Breaking Christian News

Bombshell Cancer News: Researchers "Stumble" Onto Treatment They Believe Could be THE Cure!

News Staff/Teresa Neumann : Oct 15, 2015
University of Copenhagen, The Faculty of Health and Medical Sciences

"The biggest questions are whether it'll work in the human body, and if the human body can tolerate the doses needed without developing side effects. But we're optimistic because the protein appears to only attach itself to a carbohydrate that is only found in the placenta and in cancer tumors in humans." –Ali Salanti

(United Kingdom)—Multiple news sources around the world are reporting that Danish researchers have "stumbled" onto a cancer treatment that seems to be effective on 90 percent of cancers.

And it happened, they say, "accidentally."

A press release issued this week reads: Danish scientists from the University of Copenhagen and the University of British Columbia (UBC) face a possible breakthrough in the fight against cancer, which may result in a genuine medical treatment for the dreaded disease. The hunt for a weapon to fight malaria in pregnant women has revealed that, expressed in popular terms, armed malaria proteins can kill cancer. The researchers behind the discovery hope to be able to conduct tests on humans within four years.

Said Ali Salanti from the University of Copenhagen, "For decades, scientists have been searching for similarities between the growth of a placenta and a tumor.
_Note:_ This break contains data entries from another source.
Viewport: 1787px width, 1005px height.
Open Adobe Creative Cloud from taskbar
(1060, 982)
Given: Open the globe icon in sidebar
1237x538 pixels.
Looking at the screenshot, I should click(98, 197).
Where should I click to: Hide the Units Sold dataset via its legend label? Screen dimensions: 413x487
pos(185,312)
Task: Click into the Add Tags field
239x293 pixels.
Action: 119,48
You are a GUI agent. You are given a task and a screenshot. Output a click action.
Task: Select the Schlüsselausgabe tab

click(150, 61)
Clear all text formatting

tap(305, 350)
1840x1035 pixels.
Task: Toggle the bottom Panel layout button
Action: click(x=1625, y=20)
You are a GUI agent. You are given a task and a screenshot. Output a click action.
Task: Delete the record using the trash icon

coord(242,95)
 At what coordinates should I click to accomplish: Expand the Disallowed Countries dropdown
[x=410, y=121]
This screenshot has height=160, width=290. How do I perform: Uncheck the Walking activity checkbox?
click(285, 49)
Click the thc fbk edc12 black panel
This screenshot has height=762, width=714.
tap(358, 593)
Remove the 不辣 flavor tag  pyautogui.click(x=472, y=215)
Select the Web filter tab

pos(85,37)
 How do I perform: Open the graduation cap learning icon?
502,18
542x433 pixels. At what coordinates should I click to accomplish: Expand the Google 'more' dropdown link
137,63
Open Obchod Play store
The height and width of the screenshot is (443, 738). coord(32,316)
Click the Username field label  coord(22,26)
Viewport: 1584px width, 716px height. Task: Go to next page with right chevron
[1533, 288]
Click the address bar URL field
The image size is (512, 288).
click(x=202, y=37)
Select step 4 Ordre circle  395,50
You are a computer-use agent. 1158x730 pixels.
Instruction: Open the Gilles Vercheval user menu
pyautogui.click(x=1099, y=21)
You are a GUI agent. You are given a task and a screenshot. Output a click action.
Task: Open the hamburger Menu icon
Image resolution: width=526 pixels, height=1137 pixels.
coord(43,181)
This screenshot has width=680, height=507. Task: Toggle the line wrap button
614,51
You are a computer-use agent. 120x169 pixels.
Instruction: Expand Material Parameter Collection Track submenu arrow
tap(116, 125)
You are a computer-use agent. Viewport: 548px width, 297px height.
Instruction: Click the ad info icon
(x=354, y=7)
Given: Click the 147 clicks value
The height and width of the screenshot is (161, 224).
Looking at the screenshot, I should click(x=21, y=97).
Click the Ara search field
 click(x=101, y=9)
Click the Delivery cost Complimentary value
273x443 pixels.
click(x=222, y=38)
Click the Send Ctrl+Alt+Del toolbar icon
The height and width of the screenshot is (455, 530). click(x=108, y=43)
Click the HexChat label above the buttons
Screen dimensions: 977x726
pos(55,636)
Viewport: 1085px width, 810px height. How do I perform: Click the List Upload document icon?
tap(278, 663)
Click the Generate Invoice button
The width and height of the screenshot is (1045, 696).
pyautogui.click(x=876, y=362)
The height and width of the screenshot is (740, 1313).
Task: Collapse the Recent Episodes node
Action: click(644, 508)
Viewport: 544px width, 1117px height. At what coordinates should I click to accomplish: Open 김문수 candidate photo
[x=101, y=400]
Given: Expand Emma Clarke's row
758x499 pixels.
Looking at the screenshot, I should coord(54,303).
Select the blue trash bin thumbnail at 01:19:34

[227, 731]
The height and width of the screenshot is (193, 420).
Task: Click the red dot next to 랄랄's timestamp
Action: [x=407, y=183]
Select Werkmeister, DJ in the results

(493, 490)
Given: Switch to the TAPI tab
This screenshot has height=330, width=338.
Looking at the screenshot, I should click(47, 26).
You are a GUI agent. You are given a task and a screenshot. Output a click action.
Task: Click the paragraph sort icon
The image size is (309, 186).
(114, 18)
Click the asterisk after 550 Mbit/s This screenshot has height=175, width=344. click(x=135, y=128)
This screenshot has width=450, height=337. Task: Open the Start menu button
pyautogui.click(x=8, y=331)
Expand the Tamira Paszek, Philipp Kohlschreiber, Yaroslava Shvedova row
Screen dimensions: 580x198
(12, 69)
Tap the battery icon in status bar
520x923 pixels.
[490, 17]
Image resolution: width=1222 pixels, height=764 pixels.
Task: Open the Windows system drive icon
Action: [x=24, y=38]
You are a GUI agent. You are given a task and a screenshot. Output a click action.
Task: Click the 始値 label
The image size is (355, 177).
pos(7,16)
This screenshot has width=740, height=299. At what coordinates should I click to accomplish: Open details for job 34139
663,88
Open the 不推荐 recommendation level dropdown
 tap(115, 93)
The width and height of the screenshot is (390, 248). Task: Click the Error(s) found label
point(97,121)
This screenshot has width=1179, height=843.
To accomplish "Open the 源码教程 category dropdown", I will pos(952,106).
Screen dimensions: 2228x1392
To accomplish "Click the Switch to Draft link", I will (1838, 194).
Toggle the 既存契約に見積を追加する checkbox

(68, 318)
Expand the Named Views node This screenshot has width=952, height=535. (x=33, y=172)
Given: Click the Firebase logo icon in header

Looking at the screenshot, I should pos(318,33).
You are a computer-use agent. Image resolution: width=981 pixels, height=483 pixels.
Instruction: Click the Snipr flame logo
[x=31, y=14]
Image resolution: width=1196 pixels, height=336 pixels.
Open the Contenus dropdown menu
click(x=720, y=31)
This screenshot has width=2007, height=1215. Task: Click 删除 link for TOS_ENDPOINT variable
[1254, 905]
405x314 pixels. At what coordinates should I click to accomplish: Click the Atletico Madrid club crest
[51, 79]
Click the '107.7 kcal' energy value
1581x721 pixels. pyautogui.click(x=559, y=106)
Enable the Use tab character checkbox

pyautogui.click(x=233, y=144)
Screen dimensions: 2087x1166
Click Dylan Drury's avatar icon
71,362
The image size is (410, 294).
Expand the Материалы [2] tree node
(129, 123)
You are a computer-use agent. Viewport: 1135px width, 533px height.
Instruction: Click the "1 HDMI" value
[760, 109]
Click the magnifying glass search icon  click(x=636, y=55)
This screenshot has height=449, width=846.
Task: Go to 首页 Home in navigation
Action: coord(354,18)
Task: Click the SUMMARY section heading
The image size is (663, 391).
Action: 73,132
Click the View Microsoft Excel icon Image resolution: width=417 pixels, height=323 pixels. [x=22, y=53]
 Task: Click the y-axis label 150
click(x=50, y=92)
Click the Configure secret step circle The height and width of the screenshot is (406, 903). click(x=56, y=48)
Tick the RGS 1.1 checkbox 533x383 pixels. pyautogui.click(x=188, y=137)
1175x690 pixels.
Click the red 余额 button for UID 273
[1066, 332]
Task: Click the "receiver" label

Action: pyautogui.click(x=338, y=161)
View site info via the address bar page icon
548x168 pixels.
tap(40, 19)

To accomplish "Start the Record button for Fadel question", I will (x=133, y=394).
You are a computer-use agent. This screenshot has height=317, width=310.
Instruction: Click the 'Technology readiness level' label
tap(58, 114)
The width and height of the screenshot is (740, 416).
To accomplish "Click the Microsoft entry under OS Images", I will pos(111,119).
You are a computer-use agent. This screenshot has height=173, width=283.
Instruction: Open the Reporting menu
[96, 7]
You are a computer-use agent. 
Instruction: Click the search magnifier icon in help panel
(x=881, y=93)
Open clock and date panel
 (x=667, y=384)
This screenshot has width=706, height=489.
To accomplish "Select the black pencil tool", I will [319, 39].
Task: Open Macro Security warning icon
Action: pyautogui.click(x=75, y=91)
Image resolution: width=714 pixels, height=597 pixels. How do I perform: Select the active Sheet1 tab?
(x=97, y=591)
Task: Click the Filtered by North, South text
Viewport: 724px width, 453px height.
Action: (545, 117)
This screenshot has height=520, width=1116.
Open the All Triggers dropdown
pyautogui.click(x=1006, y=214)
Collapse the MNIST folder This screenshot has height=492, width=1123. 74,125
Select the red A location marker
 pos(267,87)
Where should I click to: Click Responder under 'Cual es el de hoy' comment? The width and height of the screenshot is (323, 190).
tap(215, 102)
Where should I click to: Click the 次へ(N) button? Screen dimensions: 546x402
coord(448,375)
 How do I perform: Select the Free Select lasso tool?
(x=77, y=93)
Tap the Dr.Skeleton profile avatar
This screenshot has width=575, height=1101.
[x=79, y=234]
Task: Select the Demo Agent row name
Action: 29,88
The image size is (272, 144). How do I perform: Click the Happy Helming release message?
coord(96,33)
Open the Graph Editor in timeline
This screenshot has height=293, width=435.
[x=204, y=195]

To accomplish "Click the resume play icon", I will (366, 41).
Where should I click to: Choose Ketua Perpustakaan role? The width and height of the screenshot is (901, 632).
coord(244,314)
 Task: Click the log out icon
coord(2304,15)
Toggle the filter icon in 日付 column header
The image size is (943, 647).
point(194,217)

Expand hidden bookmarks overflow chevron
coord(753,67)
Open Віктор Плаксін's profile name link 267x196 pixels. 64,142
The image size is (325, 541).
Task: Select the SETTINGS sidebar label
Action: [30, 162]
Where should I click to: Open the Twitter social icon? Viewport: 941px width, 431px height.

The placenta is an organ, which within a few months grows from only few cells into an organ weighing approx. two pounds, and it provides the embryo with oxygen and nourishment in a relatively foreign environment. In a manner of speaking, tumors do much the same, they grow aggressively in a relatively foreign environment."

In collaboration, the two university research groups have tested thousands of samples from brain tumors to leukemia's and a general picture emerges to indicate that the malaria protein is able attack more than 90% of all types of tumors. The drug has been tested on mice that were implanted with three types of human tumors. With non-Hodgkin's lymphoma, the treated mice's tumors were about a quarter the size of the tumors in the control group. With prostate cancer, the tumors disappeared in two of the six treated mice a month after receiving the first dose. With metastatic bone cancer, five out of six of the treated mice were alive after almost eight weeks, compared to none of the mice in a control group.

"We have separated the malaria protein, which attaches itself to the carbohydrate and then added a toxin. By conducting tests on mice, we have been able to show that the combination of protein and toxin kill the cancer cells," Mads Daugaard explains.

"It appears that the malaria protein attaches itself to the tumor without any significant attachment to other tissue. And the mice that were given doses of protein and toxin showed far higher survival rates than the untreated mice. We have seen that three doses can arrest growth in a tumor and even make it shrink," PhD student Thomas Mandel Clausen elaborates. He has been part of the research project for the last two years. It would appear that the only snag is the fact that the treatment would not be available for pregnant women.

"Expressed in popular terms, the toxin will believe that the placenta is a tumor and kill it, in exactly the same way it will believe that a tumor is a placenta," Ali Salanti states.

In collaboration with the scientists behind the discovery, the University of Copenhagen has created the biotech company, VAR2pharmaceuticals, which will drive the clinical development forward. The research teams working with Ali Salanti and Mads Daugaard are now working purposefully towards being able to conduct tests on humans.

"The earliest possible test scenario is in four years time. The biggest questions are whether it'll work in the human body, and if the human body can tolerate the doses needed without developing side effects. But we're optimistic because the protein appears to only attach itself to a carbohydrate that is only found in the placenta and in cancer tumors in humans," Ali Salanti concludes.